Problem details: Would you output the lines from the one containing "Viewport: 1366px width, 768px height." through the final line of the entries, exactly and with pictures omitted?

Data entries:
»»
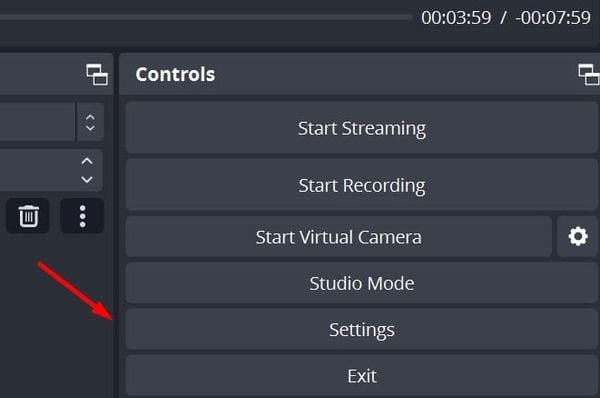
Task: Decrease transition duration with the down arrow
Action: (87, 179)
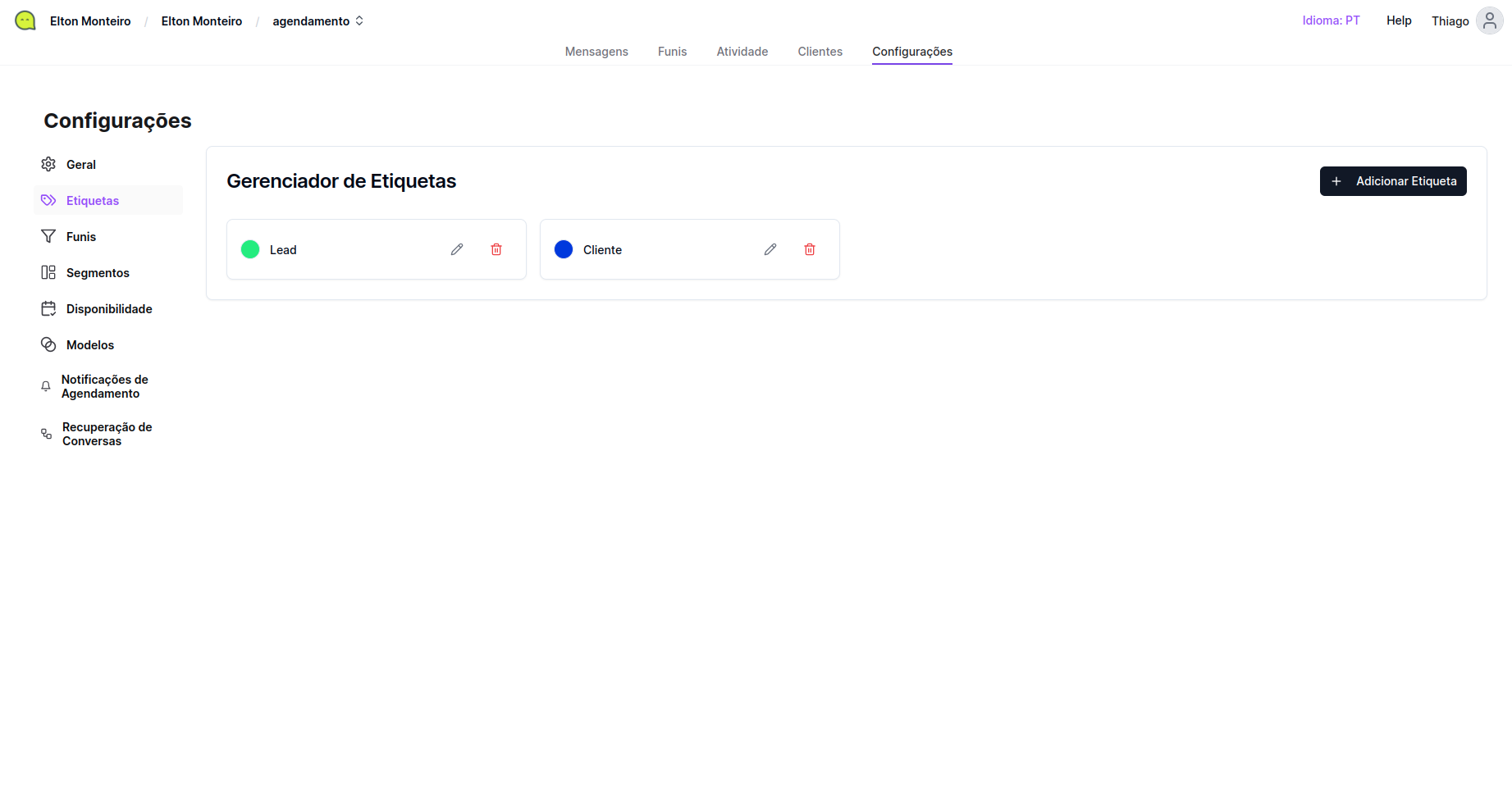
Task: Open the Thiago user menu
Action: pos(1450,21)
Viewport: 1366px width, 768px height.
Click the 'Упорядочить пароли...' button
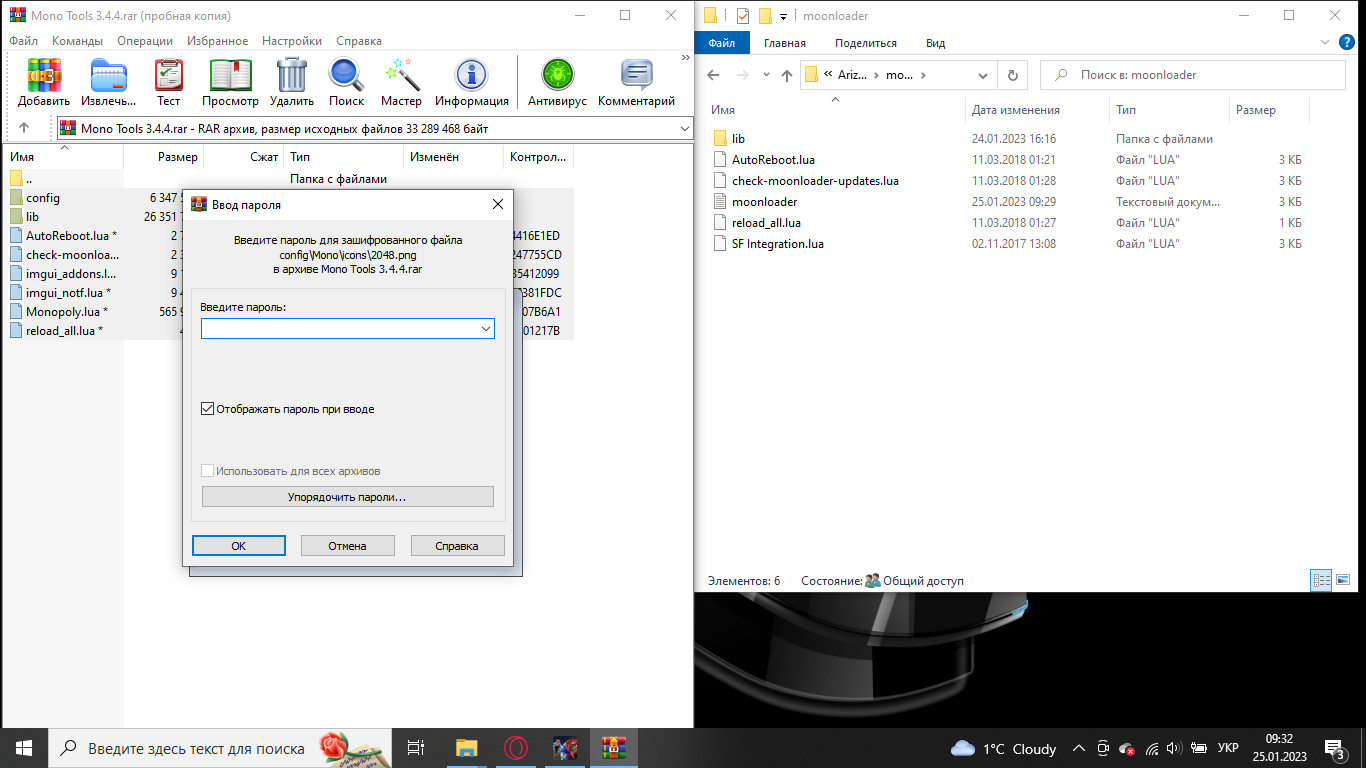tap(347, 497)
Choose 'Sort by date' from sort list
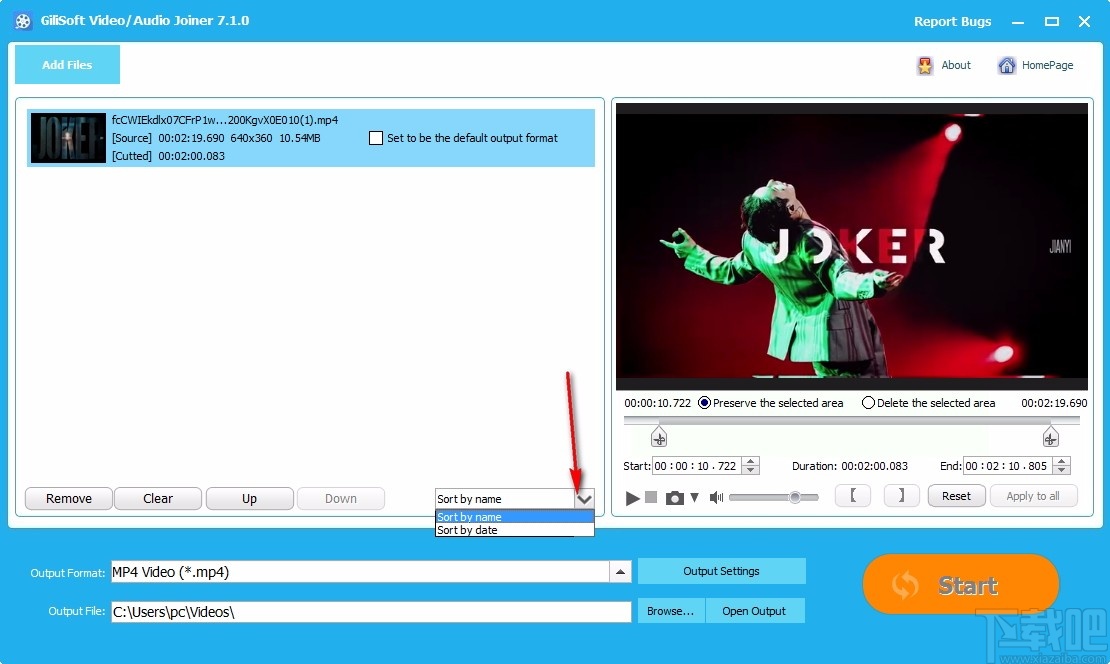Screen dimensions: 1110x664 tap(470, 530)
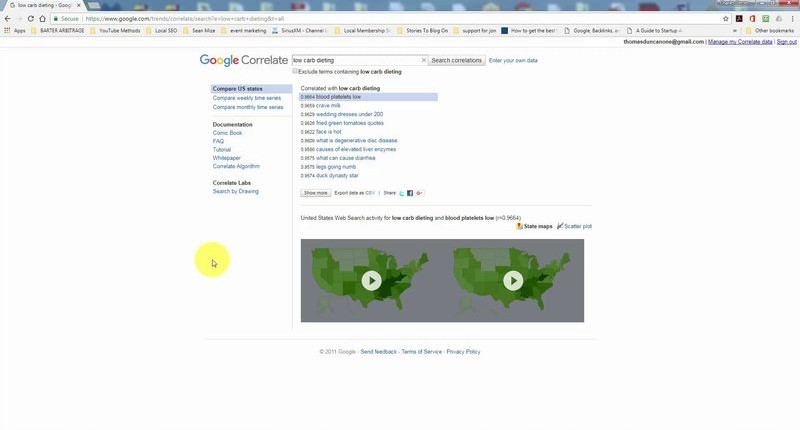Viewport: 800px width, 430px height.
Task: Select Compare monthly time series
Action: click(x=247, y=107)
««
Your solution:
Viewport: 1366px width, 768px height.
Click the 'Упорядочить пароли...' button
tap(347, 497)
Choose 'Sort by date' from sort list
Screen dimensions: 1110x664 tap(470, 530)
Viewport: 800px width, 430px height.
Task: Select Compare monthly time series
Action: click(x=247, y=107)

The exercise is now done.